Si de ponernos filósofos se trata, tendríamos que decir que un gobierno que pueda recibir el “Oscar” por colocar a un país en la cúspide del desarrollo, tendría que ser, forzosamente, un gobierno añejo o, cuando menos, de medio plazo.
Cualquier otro juicio es imposible y hasta corto de argumentos.
La explicación: No hay resultados visibles y, mucho menos, constantes y sonantes, en 100 días de gestión administrativa.
Cualquier parámetro de medición en temas sociales, económicos o políticos requieren de un plazo crítico para establecer la proporción de cambio, hacia adelante, hacia atrás o de estancamiento.
Lo demás es polvareda.
Esta semana, lunes 11 de marzo para ser precisos, escucharemos el mensaje de Andrés Manuel López Obrador sobre sus primeros 100 días de gobierno.
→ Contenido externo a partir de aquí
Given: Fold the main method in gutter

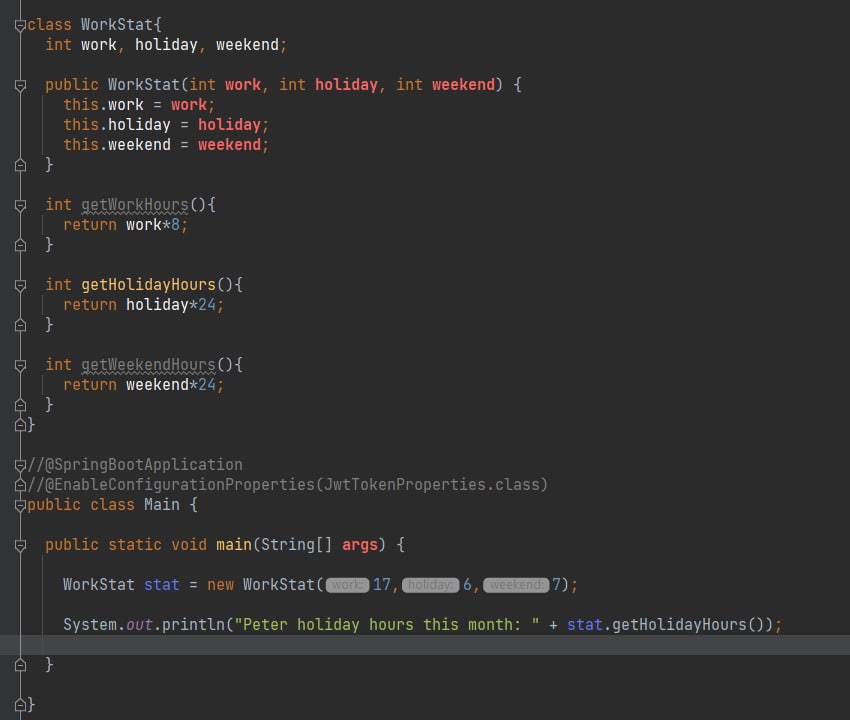Looking at the screenshot, I should tap(20, 545).
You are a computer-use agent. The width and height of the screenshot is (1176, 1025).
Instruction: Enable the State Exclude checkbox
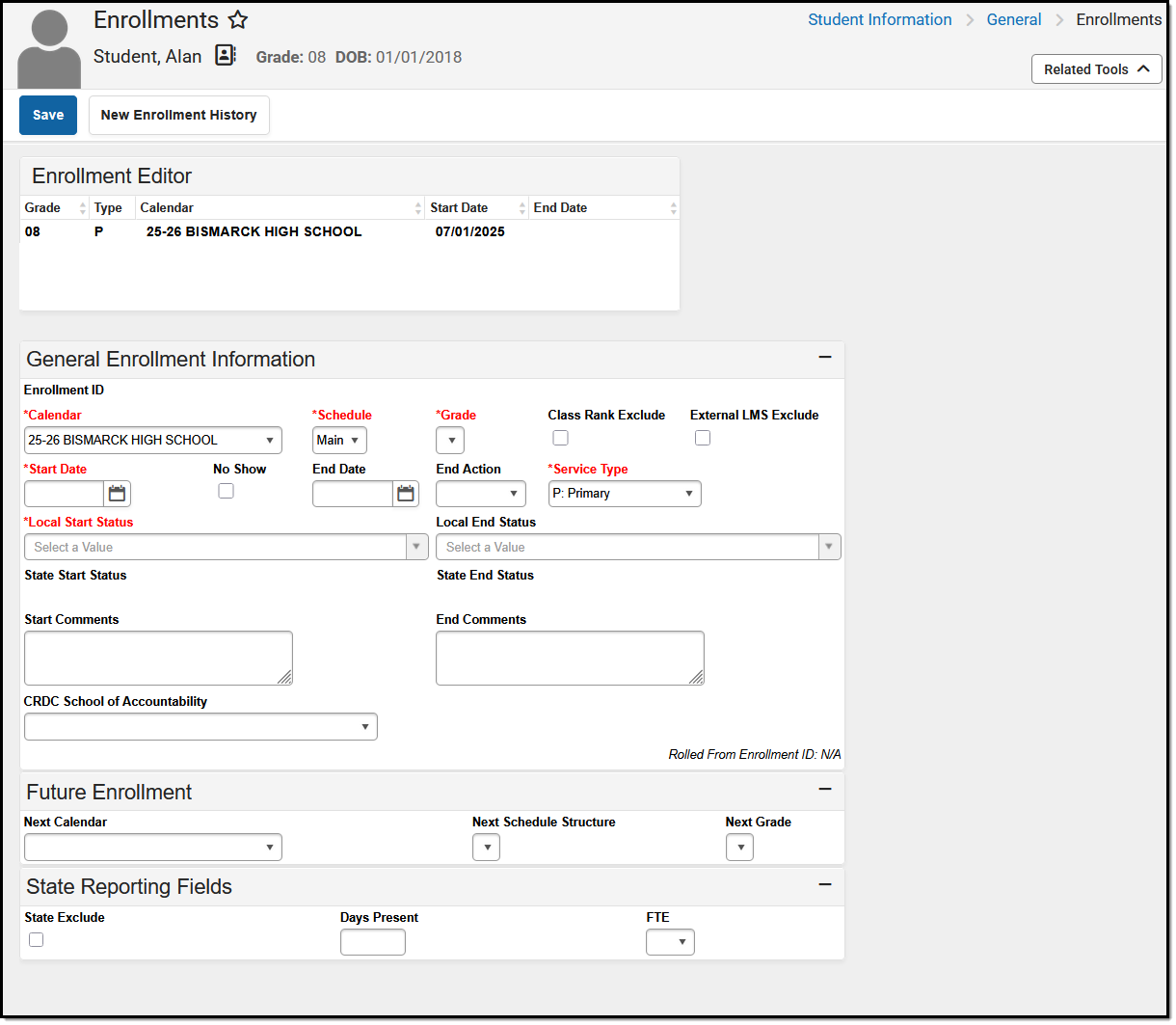36,939
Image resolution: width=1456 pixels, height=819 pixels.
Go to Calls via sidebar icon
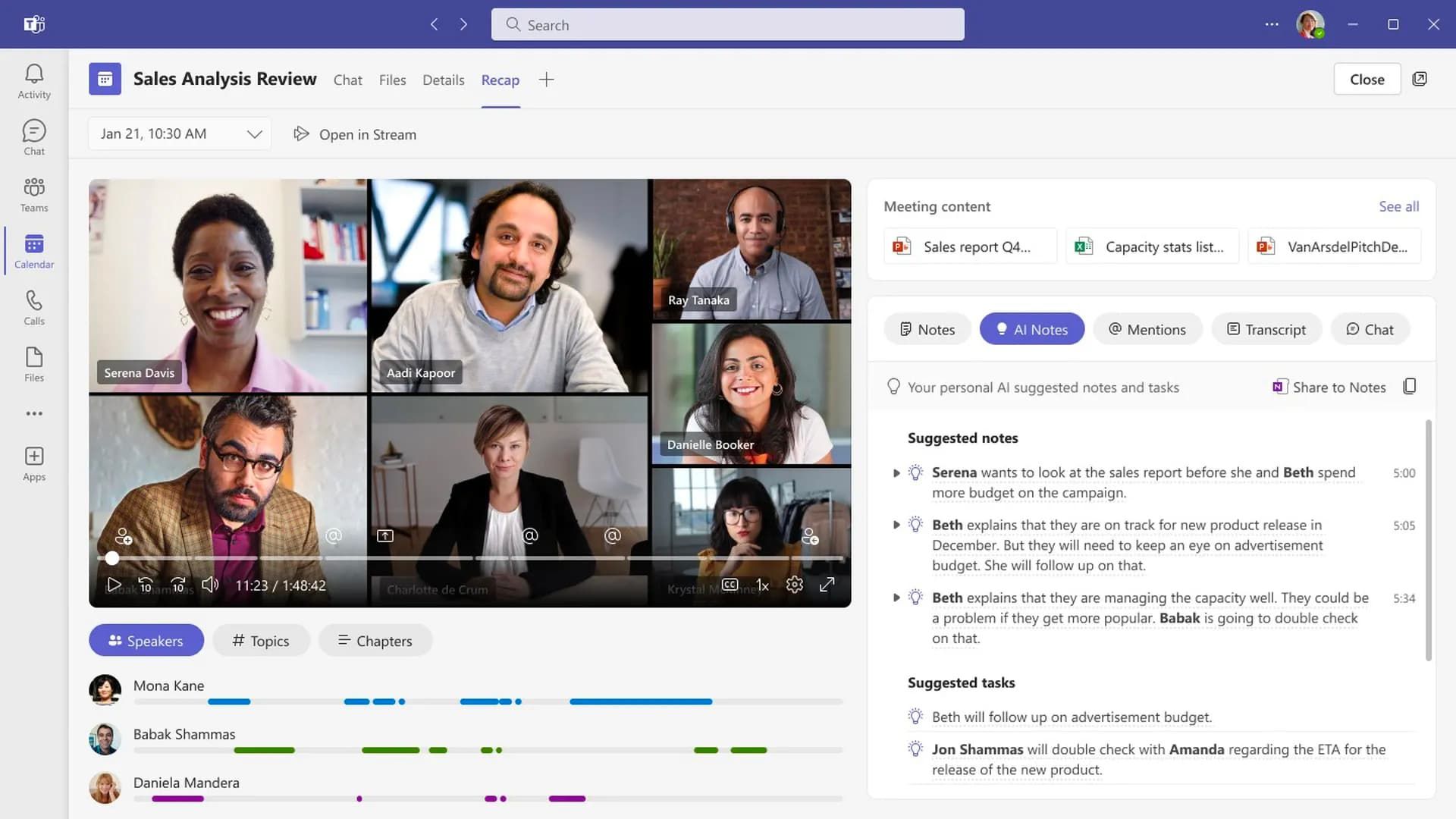click(34, 307)
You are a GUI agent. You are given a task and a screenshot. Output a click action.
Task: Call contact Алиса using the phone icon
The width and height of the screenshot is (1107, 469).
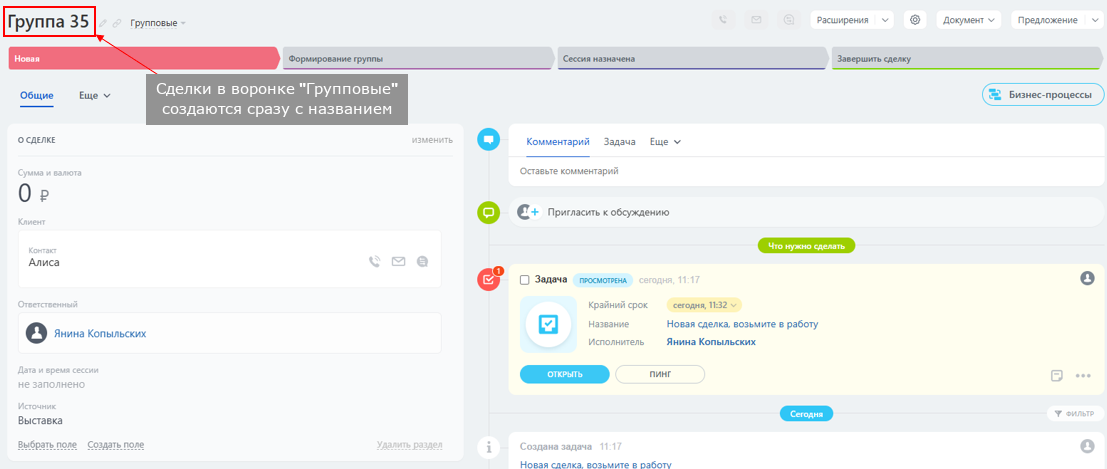[375, 262]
Sugiero que para salud mental de gobernados y gobernantes, lo que diga los rescatemos todo, frase por frase, punto por punto, y se compare, como cápsula del tiempo, con un plazo mayor, digamos, seis meses, un año, mitad de sexenio y sexenio completo.
Y no es echar la sal.
Soy de los que ha han criticado mucho más el tono, la burla, el desdén y el desorden del actual e inédito gobierno, que las estrategias en sí, por muy “locas” que parezcan.
Específicamente hay dos muy visibles y que a la vuelta de los meses (no de semanas, y mucho menos, de 100 días) pueden ser causa de una metamorfosis en el sistema: El ahorro en muchas áreas de la economía, que generará un “cochinito” bien dado para cubrir varias de las promesas. En distintos rubros se está jalando una buena cantidad de cientos de millones de pesos, por no decir miles.
La otra, el aspecto de la seguridad. Ignorar en cierta forma la actividad de los grupos del crimen organizado (sin mantener totalmente los brazos cruzados, como lo está haciendo ahora el Gobierno federal con el cártel de Santa Rosa de Lima, Guanajuato) lo va orillando a un arrinconamiento, a permanecer fuera de la esfera social pública (“la vieja escuela”, mencionaron por ahí en alguna narco-manta).
En este caso, el comercio-negocio no se erradica por completo, pero se restringe a una periferia. Los crímenes dejan de ser muestra de poder o de presencia. De pasada no estaría mal entrarle también al crimen no organizado o medio organizado, el de los delitos del fuero común, porque en la Ciudad de México como que la Jefa de Gobierno, Claudia Sehinbaum, pide a gritos una manita. Los asaltos y ejecuciones están desatados.
La combinación de estas estrategias, bastante inusuales en los gobiernos recientes, como hacerse de recursos desollando dependencias, organismos, partidos; aplicar en serio la no apología del delito, pero, además (si realmente se hace), aplicando programas sociales contra la pobreza y marginación, los resultados, dude quien lo dude, estarán a la vista.
En todo caso, sin embargo, estamos hablando, necesariamente, no de 100 días, sino, en el mediano plazo, como dijimos, mínimo un año.
En ese orden, está trazado por ahora lo que podrá ser el cúmulo de resultados positivos, negativos o avances medios en la gestión de López Obrador.